(Task objective): Output the records from the line containing "At what coordinates should I click to accomplish: Expand" through the end as a Markdown table with the columns Number and Record line, one row per line. Skip blank lines and leave the pictures out.

(Excerpted records):
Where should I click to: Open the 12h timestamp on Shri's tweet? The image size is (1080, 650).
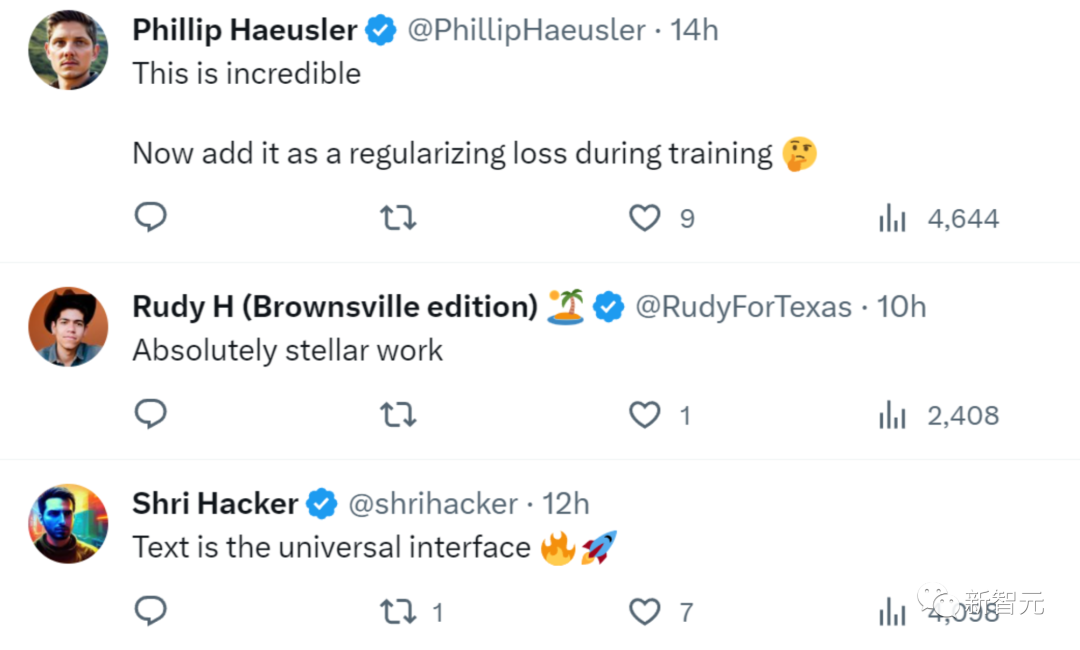pos(565,503)
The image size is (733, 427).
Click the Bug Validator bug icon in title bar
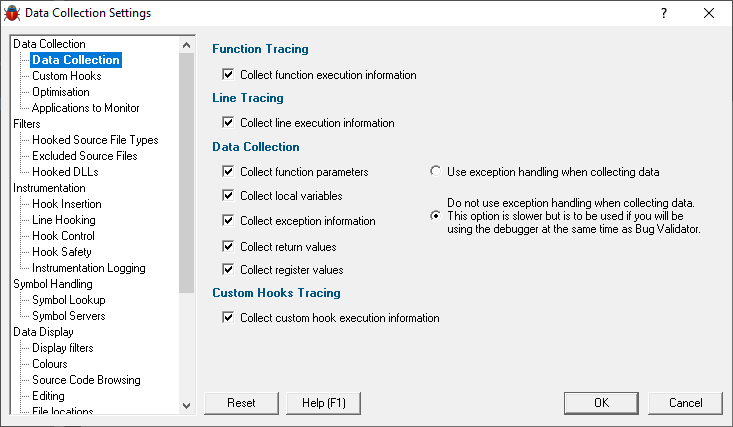coord(12,13)
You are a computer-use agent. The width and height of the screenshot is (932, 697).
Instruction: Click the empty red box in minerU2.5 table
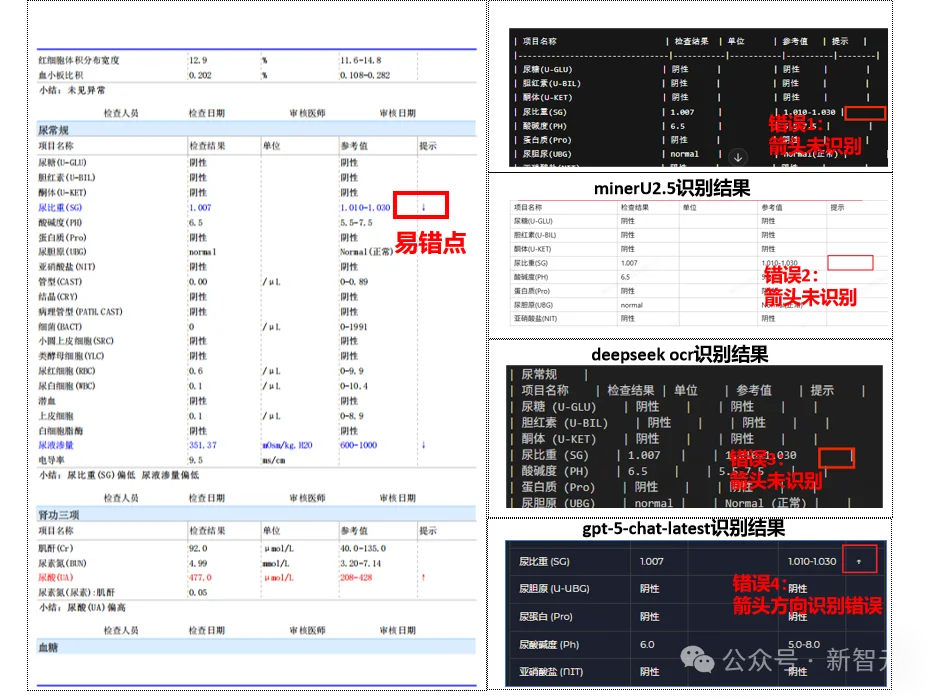(850, 262)
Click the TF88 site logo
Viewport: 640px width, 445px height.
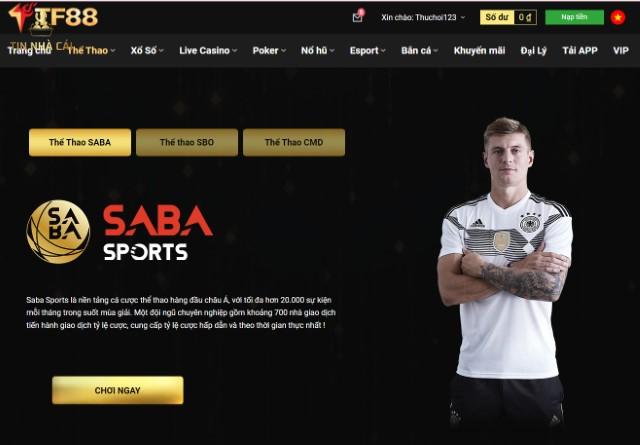tap(53, 18)
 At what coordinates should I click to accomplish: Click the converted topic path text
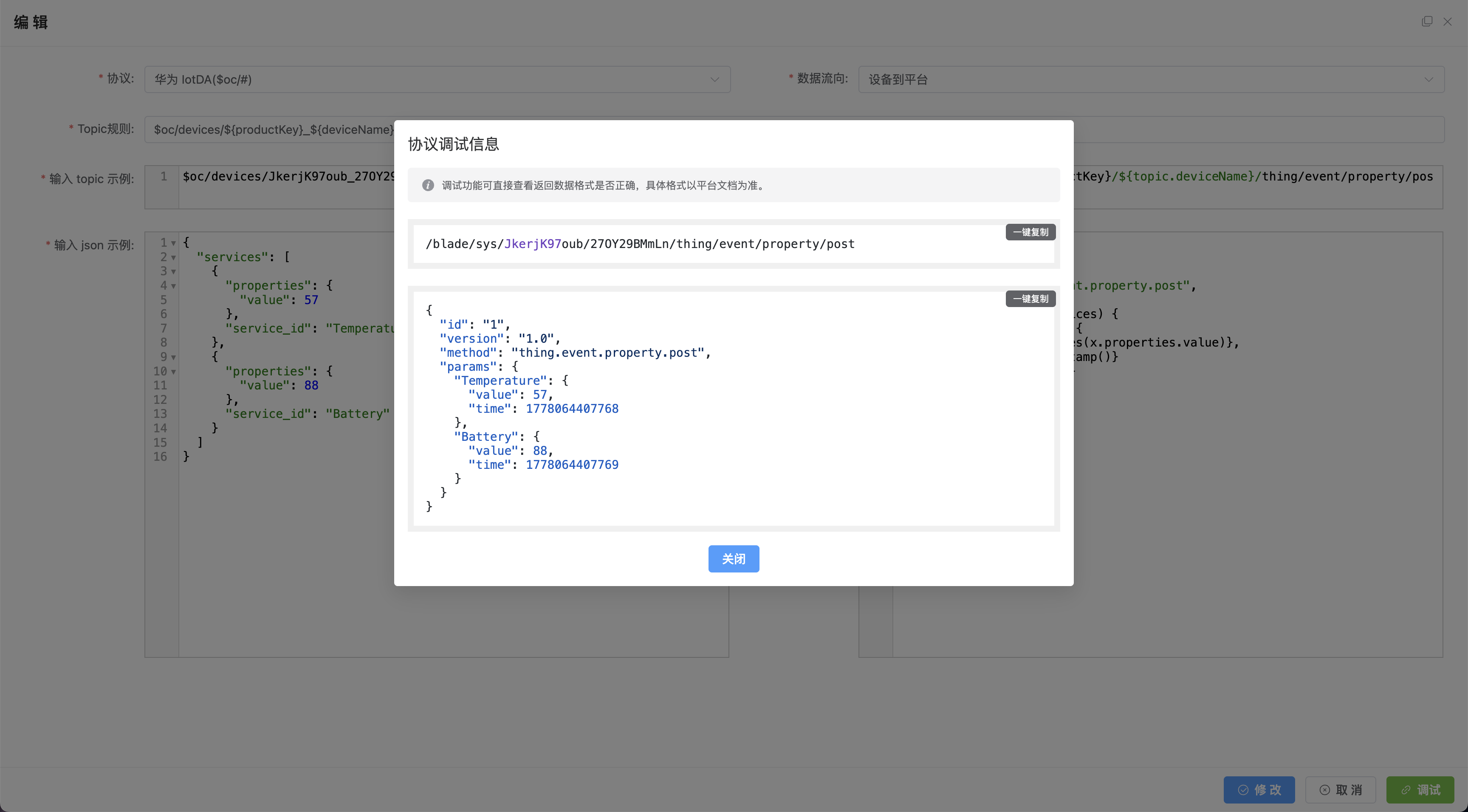click(640, 244)
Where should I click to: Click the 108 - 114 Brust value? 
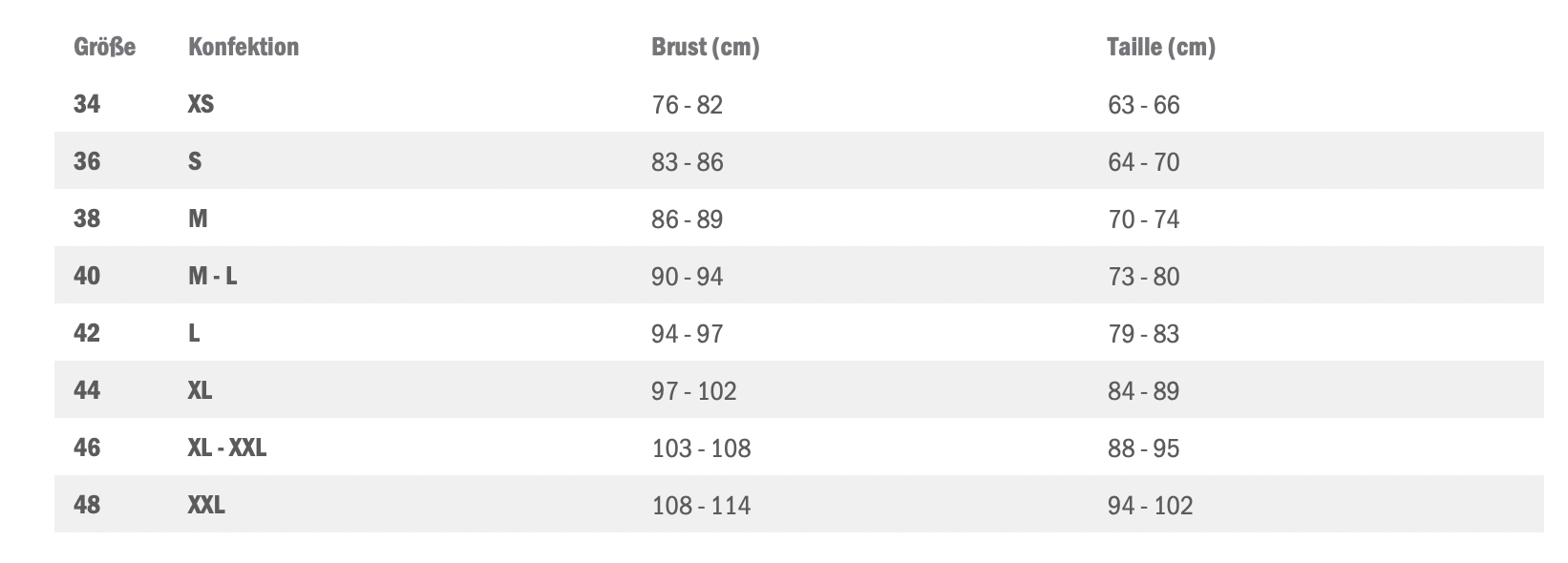tap(701, 506)
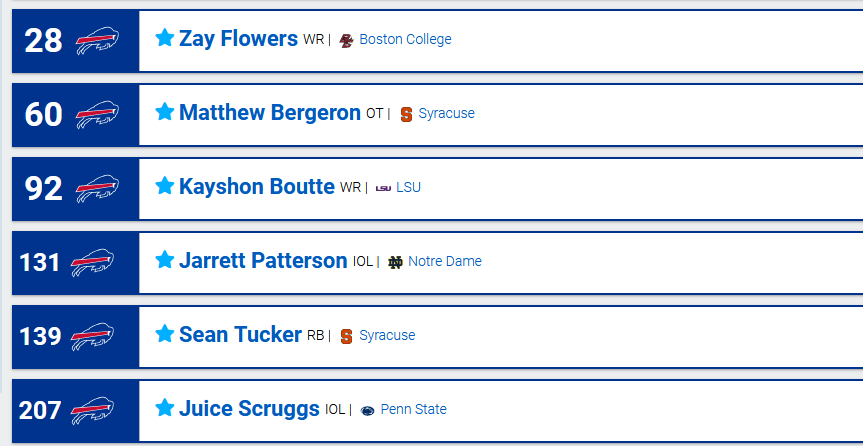This screenshot has width=863, height=446.
Task: Click the Notre Dame ND logo
Action: (395, 262)
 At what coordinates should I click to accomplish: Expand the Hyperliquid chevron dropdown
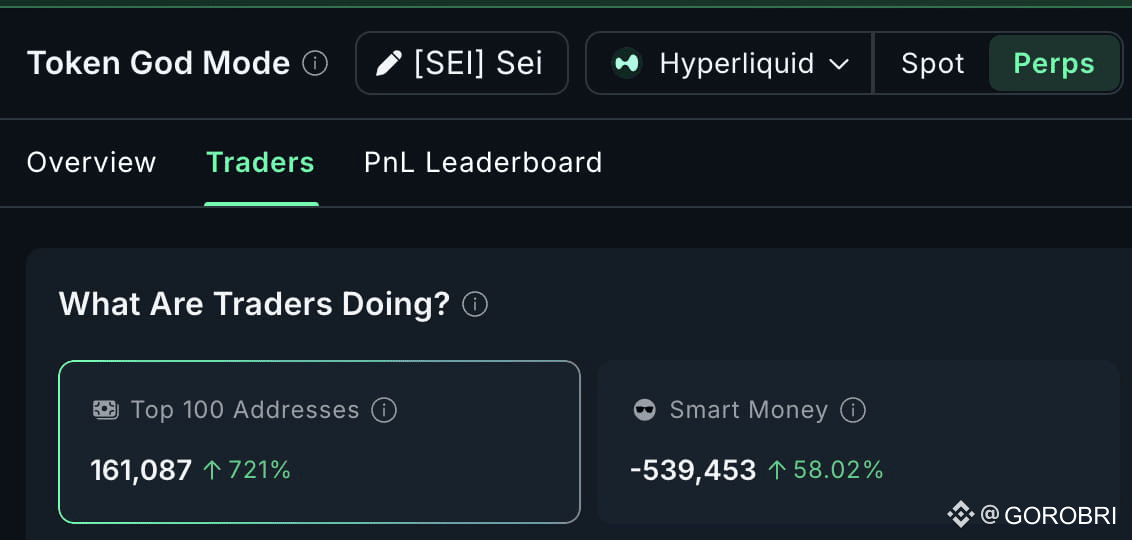[839, 64]
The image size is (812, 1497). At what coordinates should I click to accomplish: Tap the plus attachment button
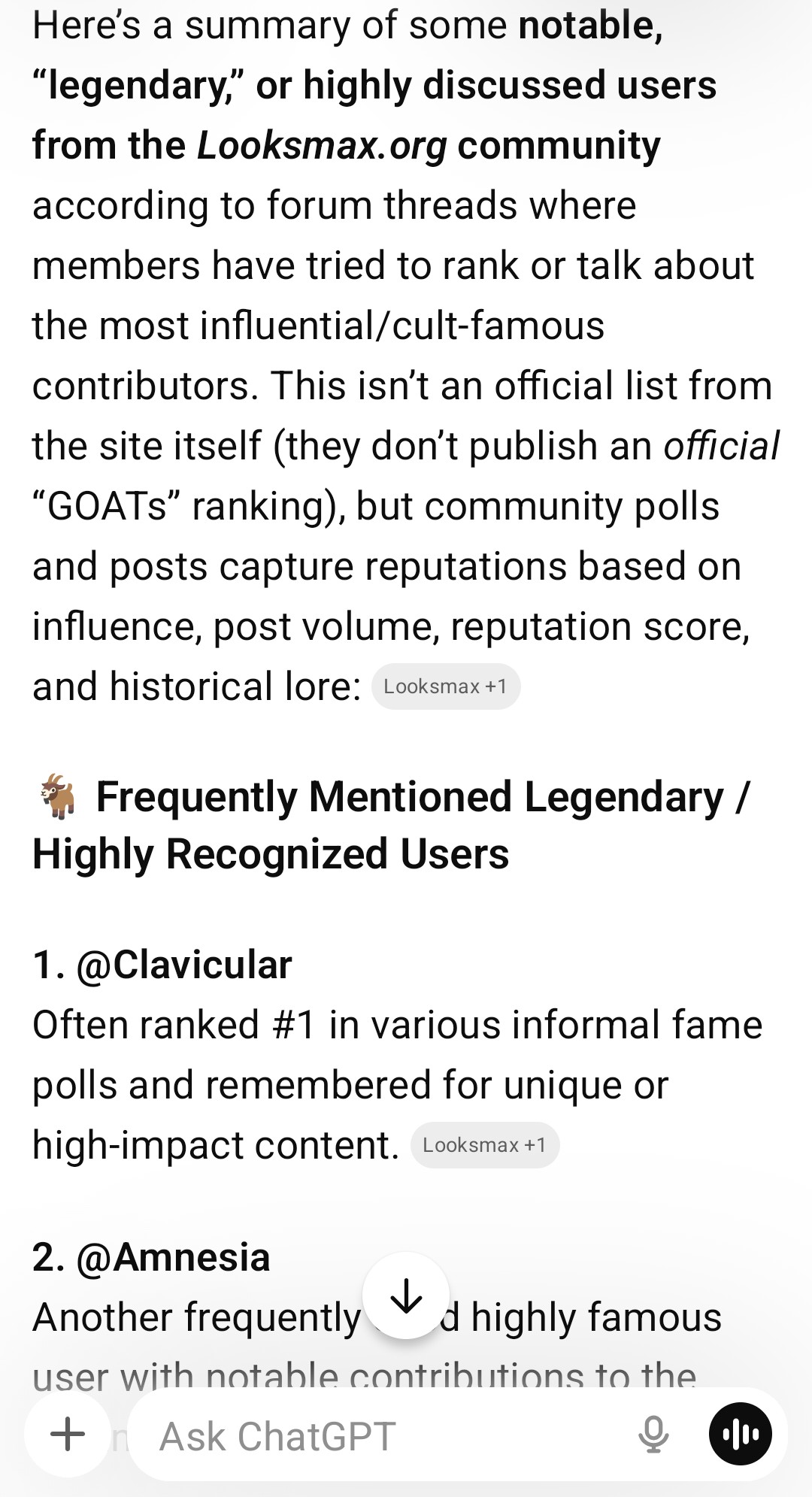[x=68, y=1434]
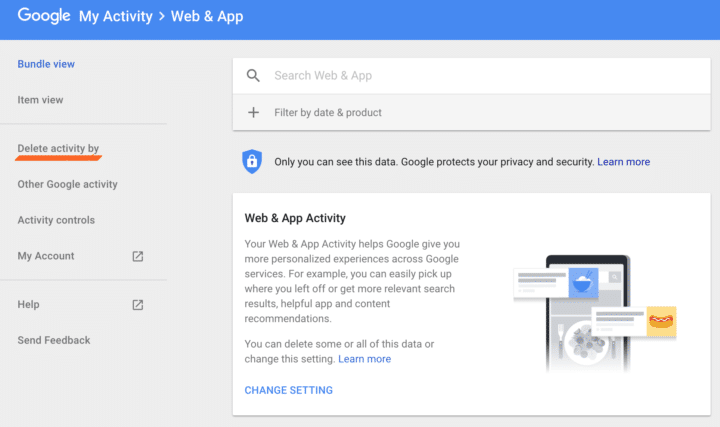The height and width of the screenshot is (427, 720).
Task: Switch to Item view
Action: [40, 100]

(Exercise answer):
| Number | Record line |
|---|---|
| 1 |  At what coordinates should I click to accomplish: Expand the Hyperliquid chevron dropdown |
| 2 | [839, 64] |
| 3 | The image size is (812, 1497). At what coordinates should I click to accomplish: Tap the plus attachment button |
| 4 | [x=68, y=1434] |
| 5 | The height and width of the screenshot is (427, 720). |
| 6 | Task: Switch to Item view |
| 7 | Action: [40, 100] |